_Problem description:_
Retype the passage from the profile of Martine Lamy, starting at "Lamy, a postdoctoral" and ending at "plans after graduation?".

Focus on Students With Martine Lamy, PhD

In her 26 years as a student, Martine Lamy, PhD, has won plenty of awards—and she’s not done yet. She’ll receive one last honor Saturday, May 18, at the College of Medicine Honors Day: the first Warren Liang Award for Psychiatry Excellence. The award honoring Liang, a professor emeritus in the psychiatry and behavioral neuroscience department and director of psychiatry residency training from 1994-2008, will go annually to an outstanding senior medical student.

Lamy, a postdoctoral assistant in the Center for Imaging Research and fourth-year medical student, slid into a booth in the CARE/Crawley Atrium last week and answered some questions about her busy life in and out of the College of Medicine’s Physician-Scientist Training Program (MD/PhD).

What is your background?

I grew up in Cincinnati, attended Anderson High School and went to Massachusetts Institute of Technology, where I majored in brain and cognitive sciences with a minor in psycholinguistics. I came back here in 2004 for the MD/PhD program and received my PhD in 2009. I’ll receive my MD on Honors Day.

What are your plans after graduation?

_Exercise data:_
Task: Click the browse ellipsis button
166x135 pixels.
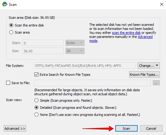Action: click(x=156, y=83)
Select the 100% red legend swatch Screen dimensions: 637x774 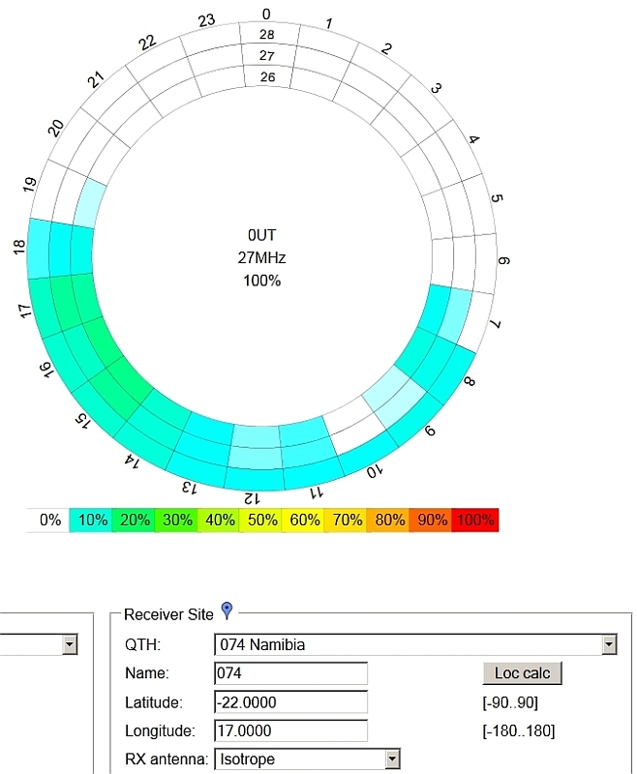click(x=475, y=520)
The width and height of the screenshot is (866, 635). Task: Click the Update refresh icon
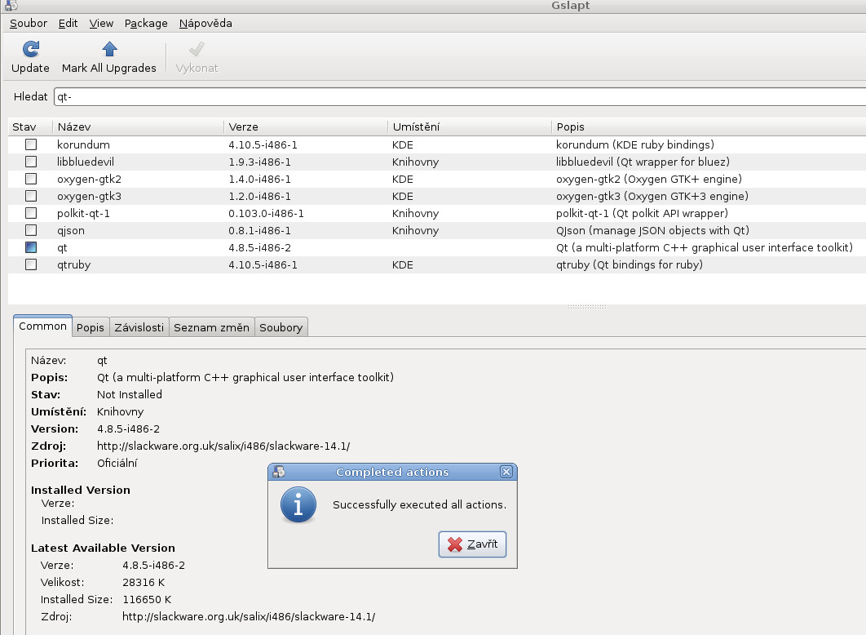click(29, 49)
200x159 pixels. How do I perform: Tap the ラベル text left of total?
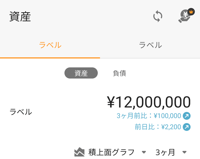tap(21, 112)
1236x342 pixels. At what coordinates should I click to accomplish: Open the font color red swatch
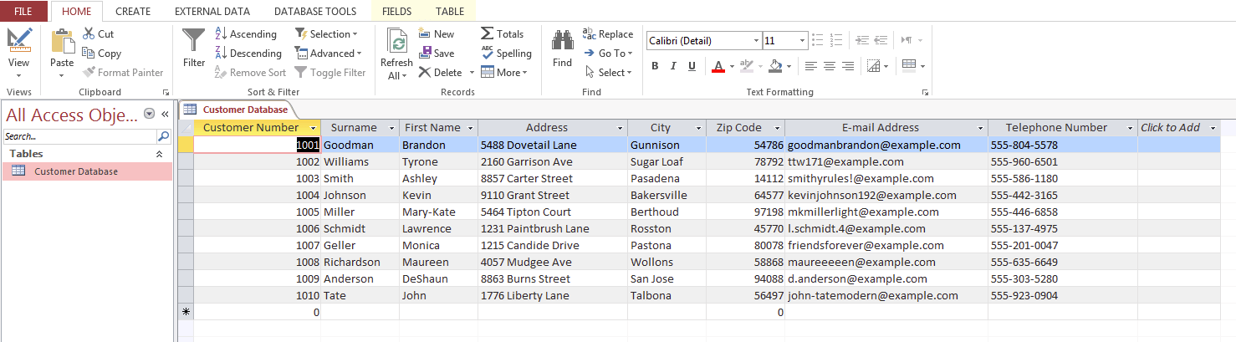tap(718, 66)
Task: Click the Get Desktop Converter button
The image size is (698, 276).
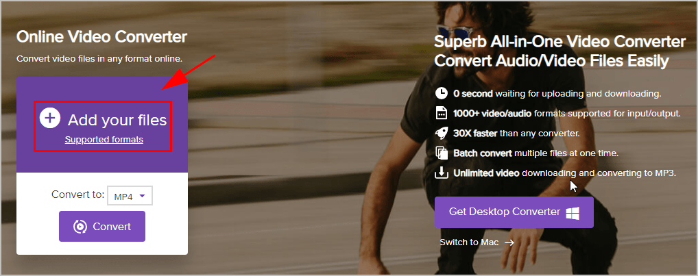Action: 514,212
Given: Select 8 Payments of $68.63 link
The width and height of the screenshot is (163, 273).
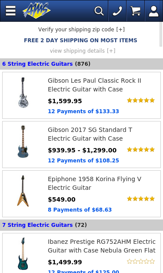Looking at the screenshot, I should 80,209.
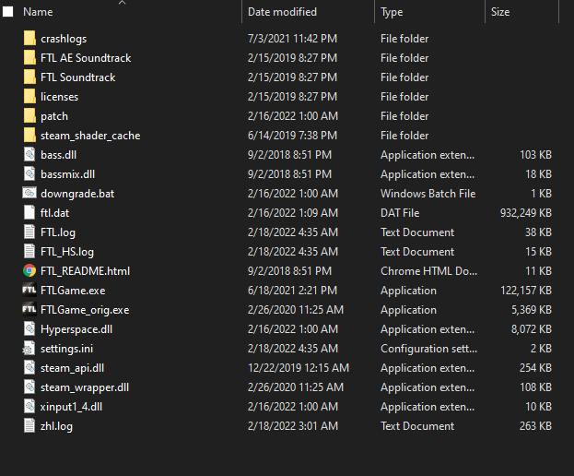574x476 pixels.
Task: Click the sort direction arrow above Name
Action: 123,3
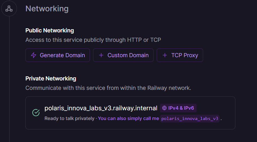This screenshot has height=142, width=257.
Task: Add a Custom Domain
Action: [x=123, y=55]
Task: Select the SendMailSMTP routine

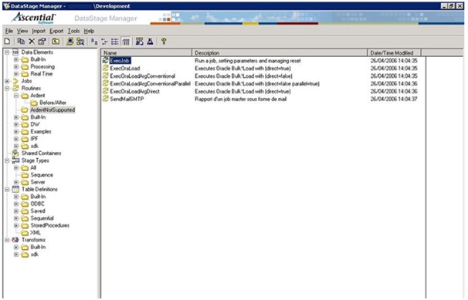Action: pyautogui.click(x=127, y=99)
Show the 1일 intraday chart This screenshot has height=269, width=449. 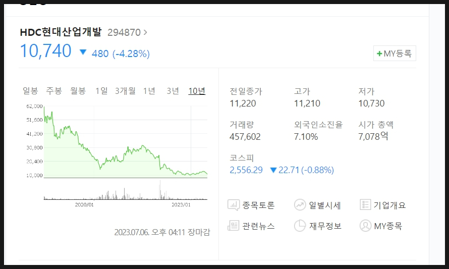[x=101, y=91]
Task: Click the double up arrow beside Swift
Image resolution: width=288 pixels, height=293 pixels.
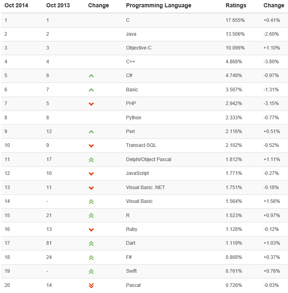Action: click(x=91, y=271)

---

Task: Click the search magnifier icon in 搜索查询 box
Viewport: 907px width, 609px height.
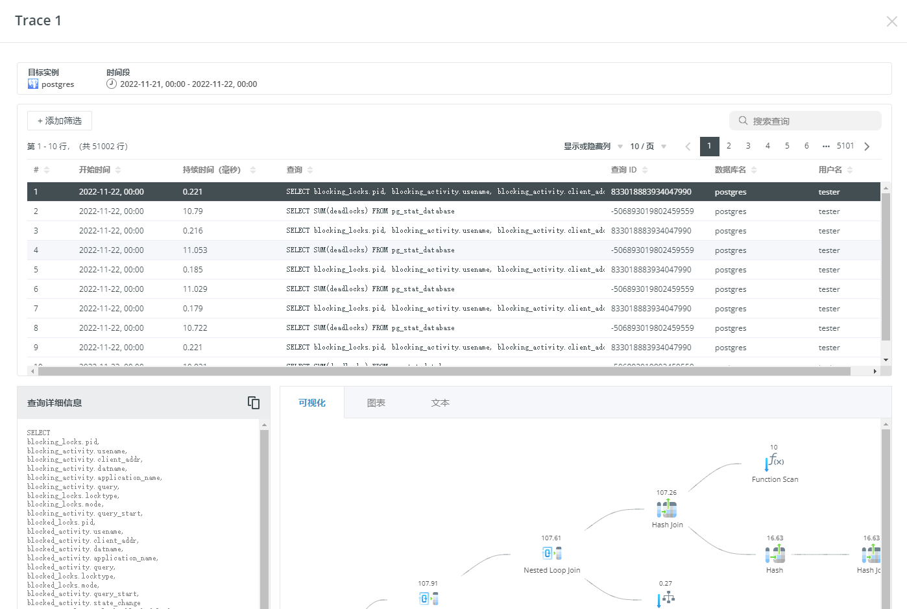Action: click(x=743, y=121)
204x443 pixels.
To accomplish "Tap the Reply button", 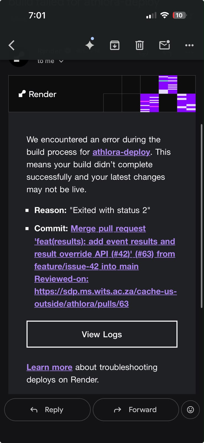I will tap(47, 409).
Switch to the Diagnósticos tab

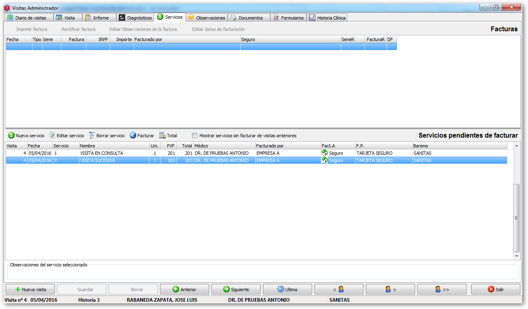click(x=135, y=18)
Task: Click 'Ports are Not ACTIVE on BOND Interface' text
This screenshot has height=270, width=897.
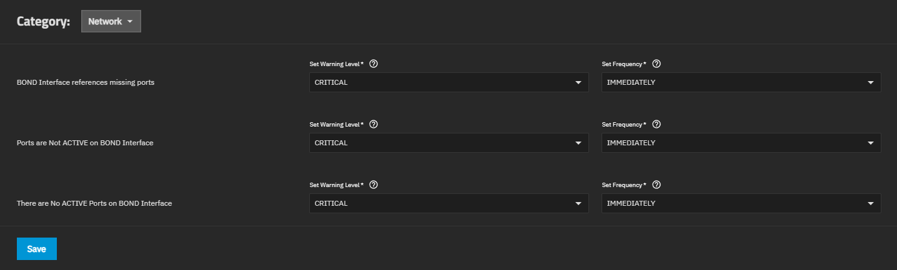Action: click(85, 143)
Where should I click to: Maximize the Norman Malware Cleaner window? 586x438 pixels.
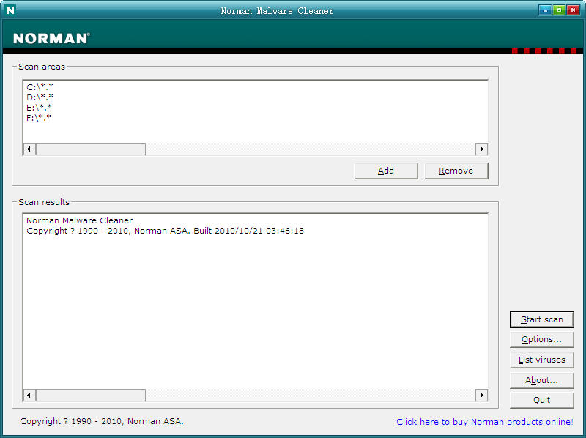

_Solution for this task:_
Lamy, a postdoctoral assistant in the Center for Imaging Research and fourth-year medical student, slid into a booth in the CARE/Crawley Atrium last week and answered some questions about her busy life in and out of the College of Medicine’s Physician-Scientist Training Program (MD/PhD).

What is your background?

I grew up in Cincinnati, attended Anderson High School and went to Massachusetts Institute of Technology, where I majored in brain and cognitive sciences with a minor in psycholinguistics. I came back here in 2004 for the MD/PhD program and received my PhD in 2009. I’ll receive my MD on Honors Day.

What are your plans after graduation?